Material shown below:
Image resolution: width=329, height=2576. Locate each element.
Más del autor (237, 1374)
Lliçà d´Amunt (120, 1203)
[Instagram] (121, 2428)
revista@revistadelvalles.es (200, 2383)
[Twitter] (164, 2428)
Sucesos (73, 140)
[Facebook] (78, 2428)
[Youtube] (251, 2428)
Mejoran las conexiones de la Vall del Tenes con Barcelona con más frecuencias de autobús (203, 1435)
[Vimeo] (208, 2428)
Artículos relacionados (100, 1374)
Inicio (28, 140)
End of Material shown.
Material shown below:
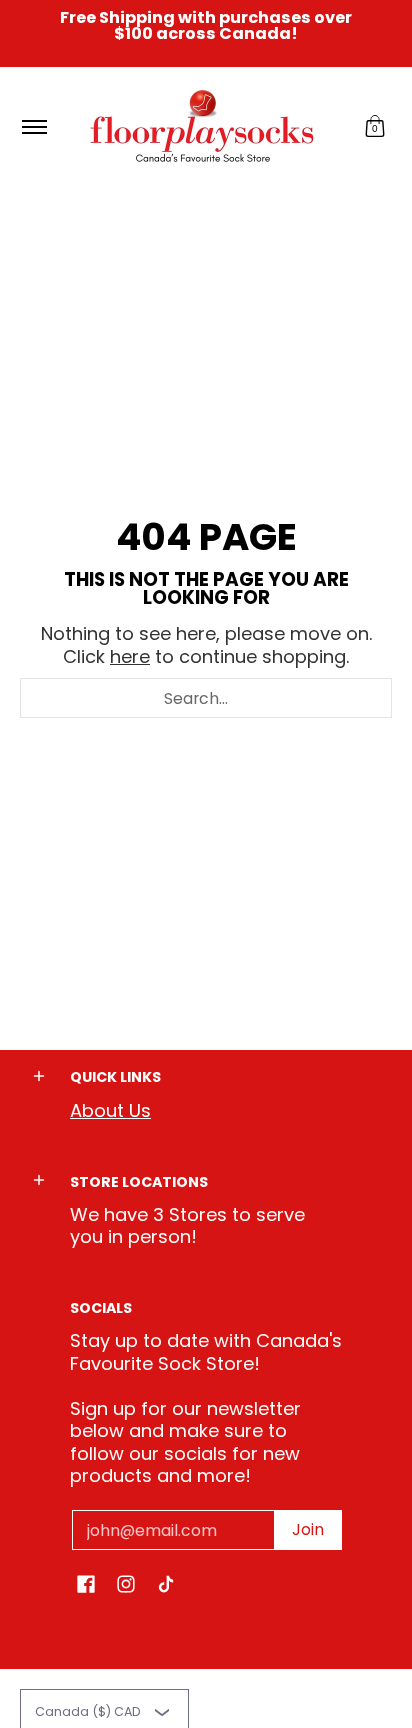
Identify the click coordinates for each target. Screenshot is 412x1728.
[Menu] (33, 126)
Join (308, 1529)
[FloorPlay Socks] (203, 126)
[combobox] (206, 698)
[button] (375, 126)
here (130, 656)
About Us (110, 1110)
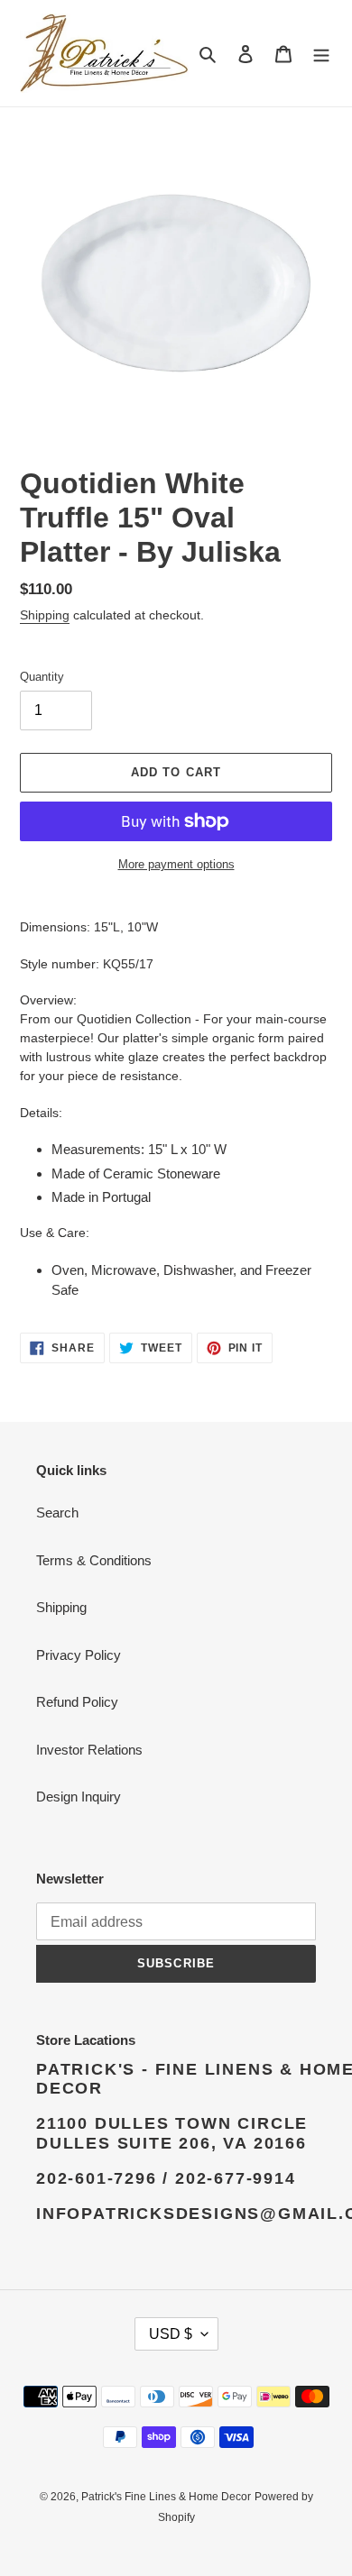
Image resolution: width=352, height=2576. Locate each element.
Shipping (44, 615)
End of Material shown.
Material shown below:
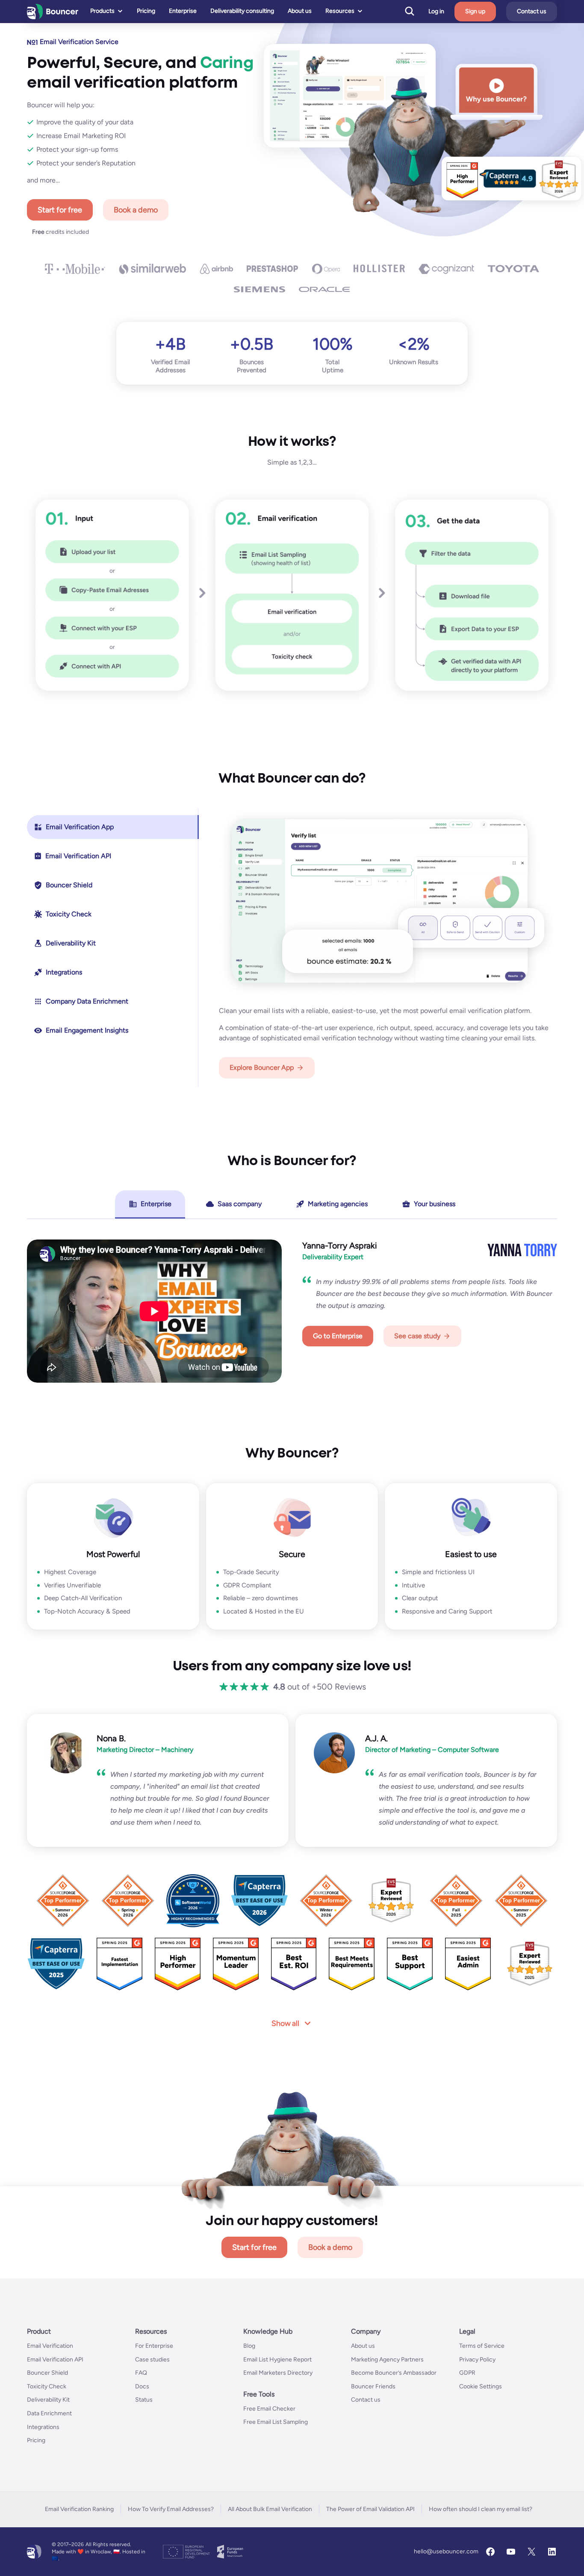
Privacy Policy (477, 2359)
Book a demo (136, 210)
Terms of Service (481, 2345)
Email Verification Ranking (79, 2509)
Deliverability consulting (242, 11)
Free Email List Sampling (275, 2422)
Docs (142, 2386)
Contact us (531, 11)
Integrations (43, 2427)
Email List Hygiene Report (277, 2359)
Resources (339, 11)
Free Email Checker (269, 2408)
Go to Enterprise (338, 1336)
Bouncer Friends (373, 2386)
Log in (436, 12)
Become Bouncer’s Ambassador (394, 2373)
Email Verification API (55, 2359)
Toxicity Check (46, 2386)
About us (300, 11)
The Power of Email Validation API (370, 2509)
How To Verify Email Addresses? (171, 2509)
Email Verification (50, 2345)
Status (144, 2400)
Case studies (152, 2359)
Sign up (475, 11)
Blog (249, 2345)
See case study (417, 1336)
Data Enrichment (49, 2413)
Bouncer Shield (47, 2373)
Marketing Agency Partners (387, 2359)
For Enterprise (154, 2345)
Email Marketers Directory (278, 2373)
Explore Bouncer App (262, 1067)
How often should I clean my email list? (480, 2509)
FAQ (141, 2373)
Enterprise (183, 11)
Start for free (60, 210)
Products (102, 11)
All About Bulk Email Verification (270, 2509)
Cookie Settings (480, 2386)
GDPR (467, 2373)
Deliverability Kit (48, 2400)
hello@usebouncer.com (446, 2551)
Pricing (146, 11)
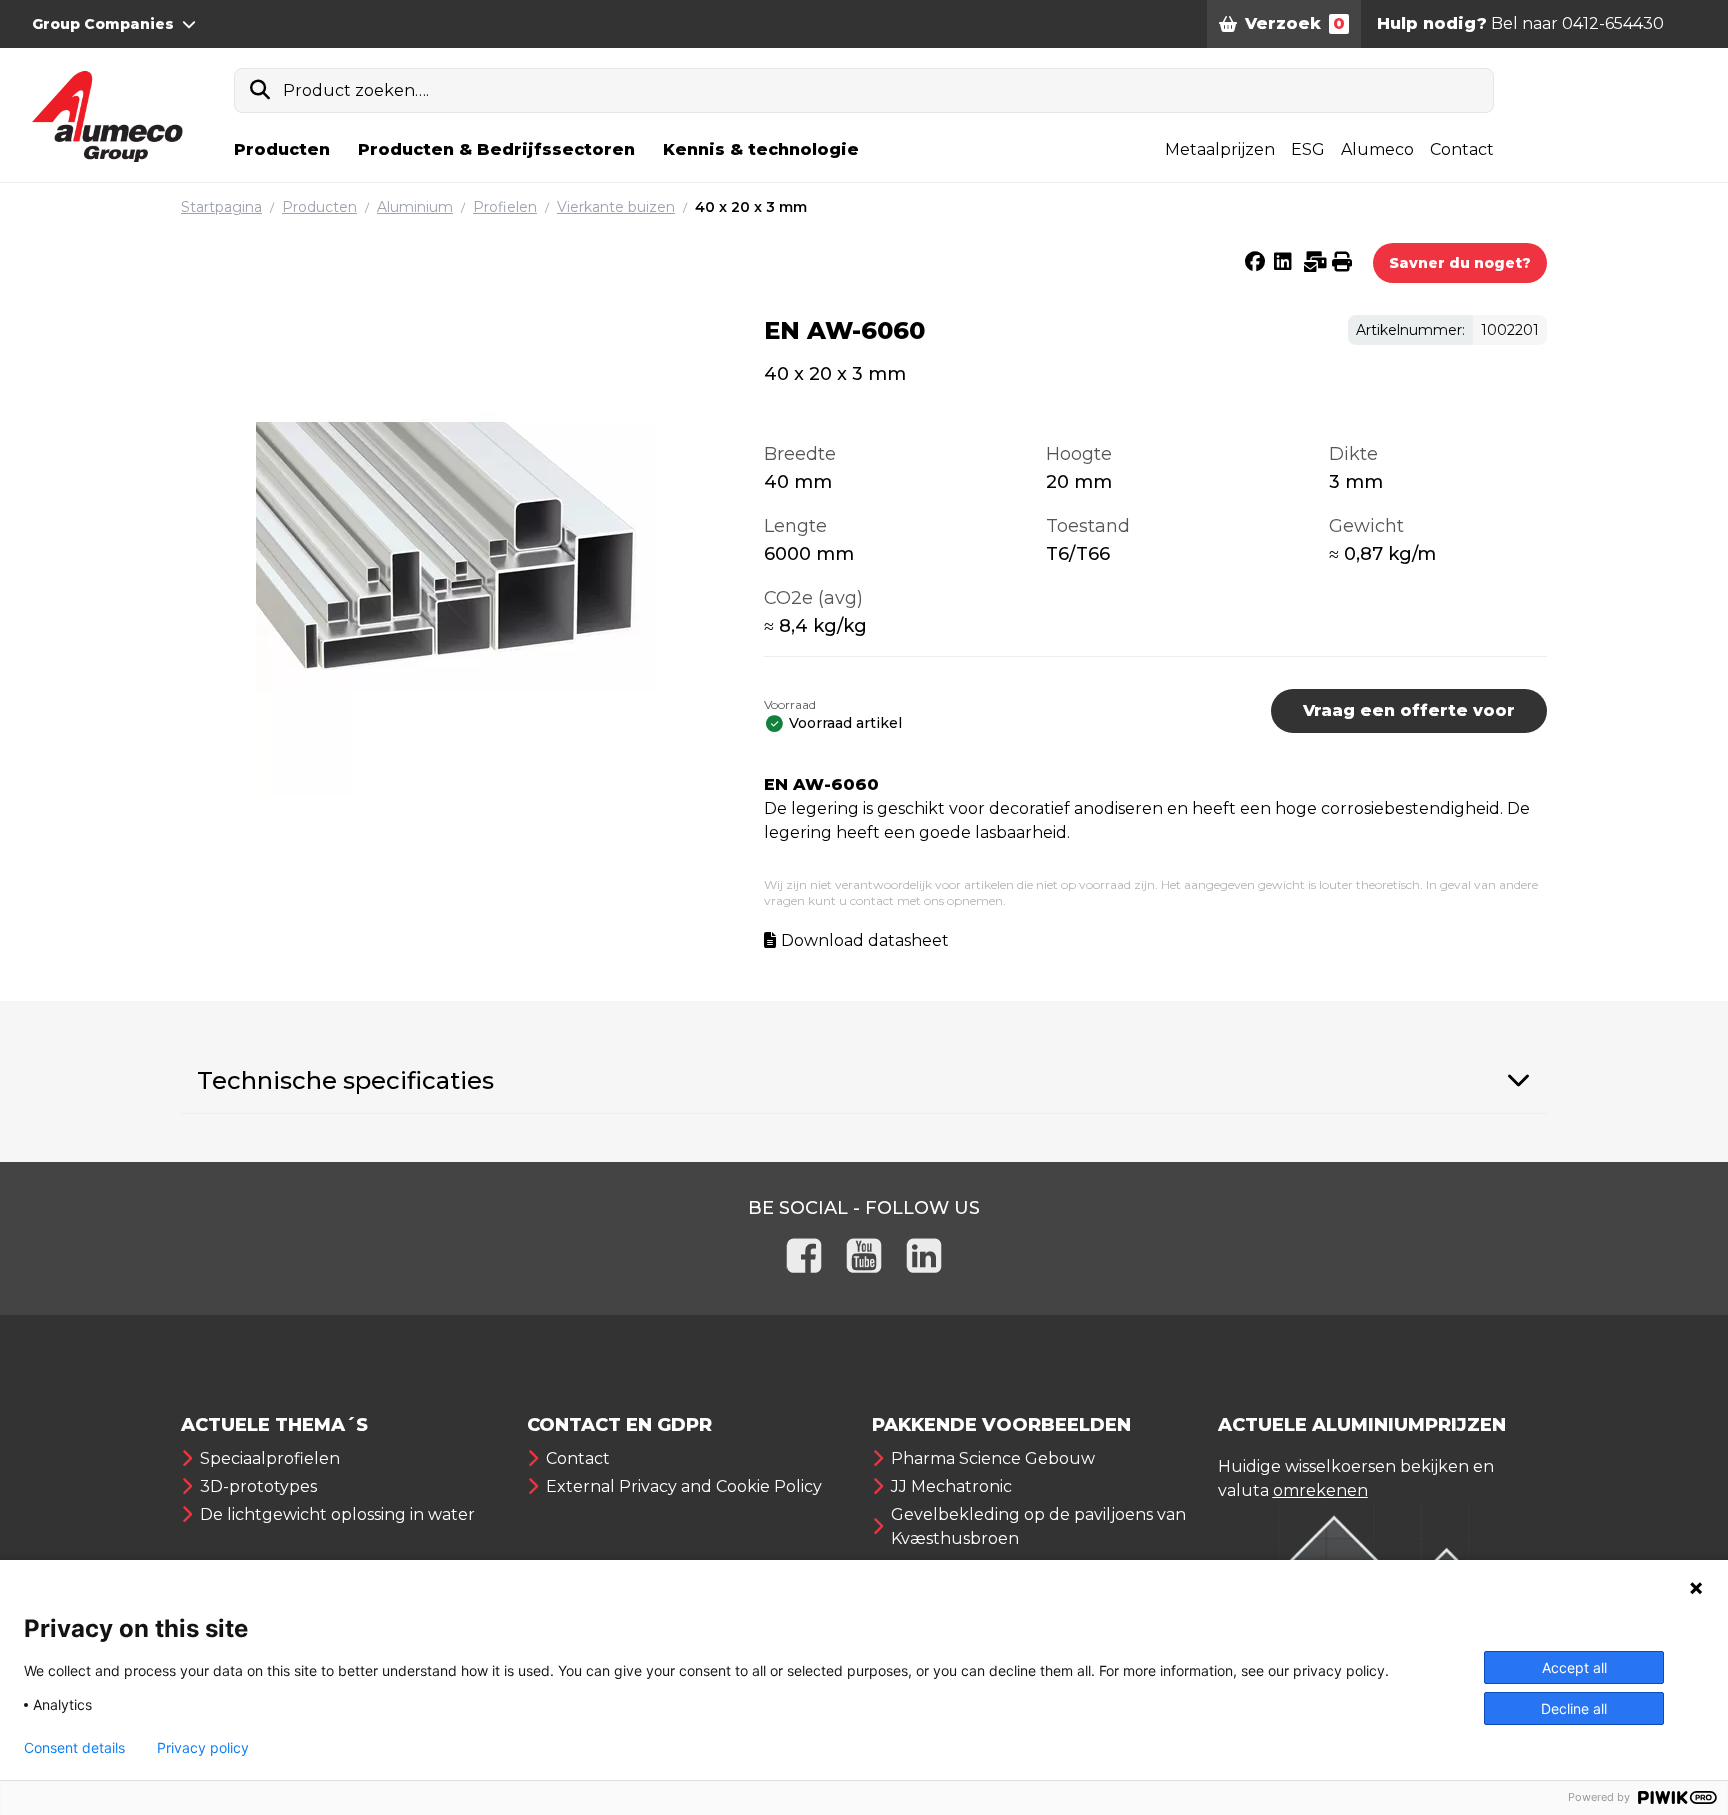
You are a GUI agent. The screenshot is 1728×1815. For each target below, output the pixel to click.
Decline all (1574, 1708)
End of Material shown.
Directions for this task: Copy nothing but the lines above from the one with "[button] (375, 126)" to the one with "Shipping (44, 615)", inclusive, word for word. Leave every picture out.

Result:
[button] (375, 126)
here (130, 656)
About Us (110, 1110)
Image resolution: width=352, height=2576. Locate each element.
Shipping (44, 615)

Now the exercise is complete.